Annotated Bibliography

Finland’s Education System

Halinen, Irmeli.  [Opetushallitus]. (2014, June 13).  General Aspects of Basic Education Curriculum Reform 2016 Finland [Video file].  Retrieved from 

Halinen provides an overview of the reforms the entire Finnish education system will adopt in 2016 including national goals and national curricula.  Halinen highlights three things students need in a changing world: “the need to understand the world around us… to be able to manage our daily lives… and to be listened to , valued, and loved in our communities.”  She then summarizes the elements in schools that affect student experiences including interaction and sharing and the importance of students both taking “responsibility of one’s own learning and learning together.”  At the national level, it seems that, if done well, cooperative learning strategies could simultaneously support students’ understanding the world as global citizens and also learning effectively together.
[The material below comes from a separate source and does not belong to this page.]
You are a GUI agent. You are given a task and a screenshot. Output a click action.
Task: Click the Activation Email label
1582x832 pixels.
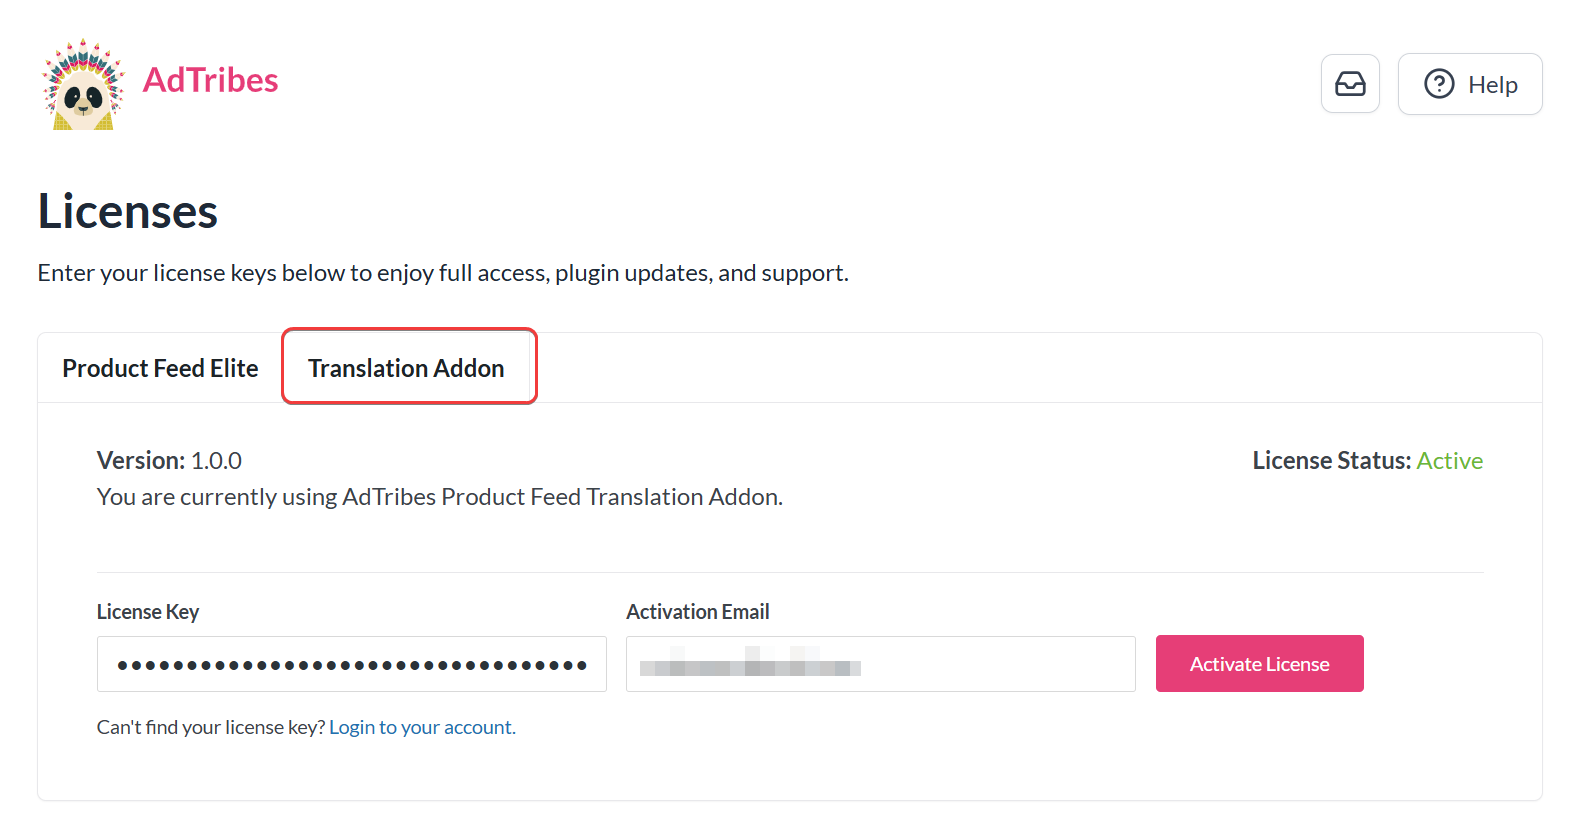tap(697, 612)
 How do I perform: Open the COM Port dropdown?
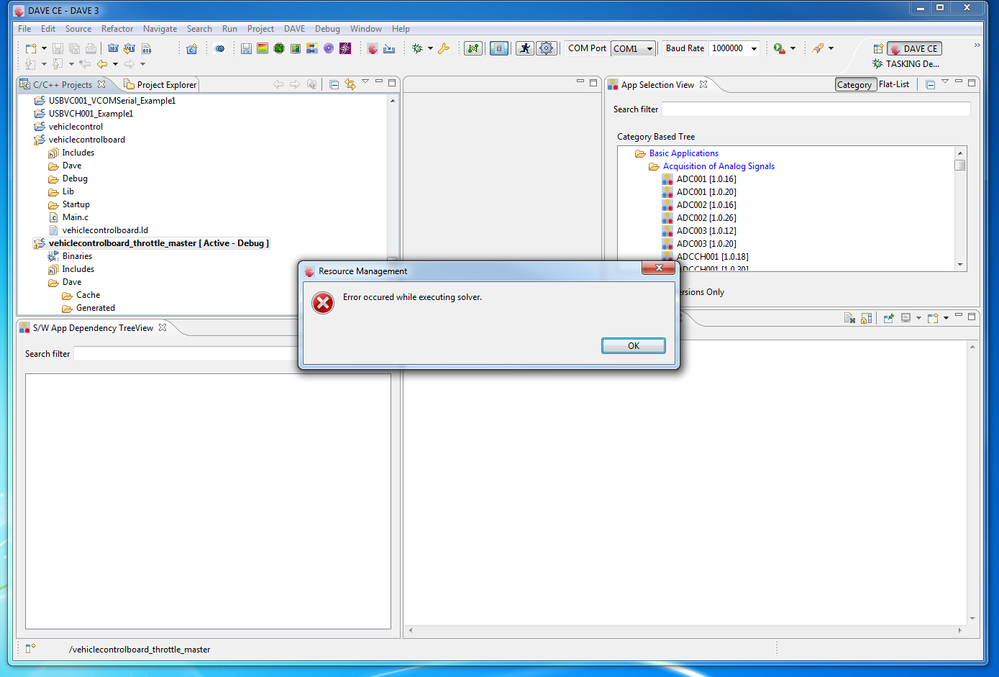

Moate, J. & Ruohotie-Lyhty, M.  (2014).  Identity, agency and community: Reconsidering the pedagogic responsibilities of teacher education.  British Journal of Educational Studies, 62 (3), 249-264. 

The intentional cultivation of a global mindset among pre-service teachers at the University of Jyväskylä via its JULIET program is highlighted here.  Pre-service teachers are involved in three community projects yearly which put them into authentic multicultural situations as a means to better prepare them to be teachers in the changing future.  The projects included working with immigrant adults, teaming with American pre-service teachers, and teaching Finnish to primary school students who did not have Finnish as their mother tongue.  The work here reinforces the mandate of the Finnish National Board of Education that teachers be prepared to meet students in an ever-changing, intercultural context and sheds light on how future teachers might incorporate global mindedness into their practice.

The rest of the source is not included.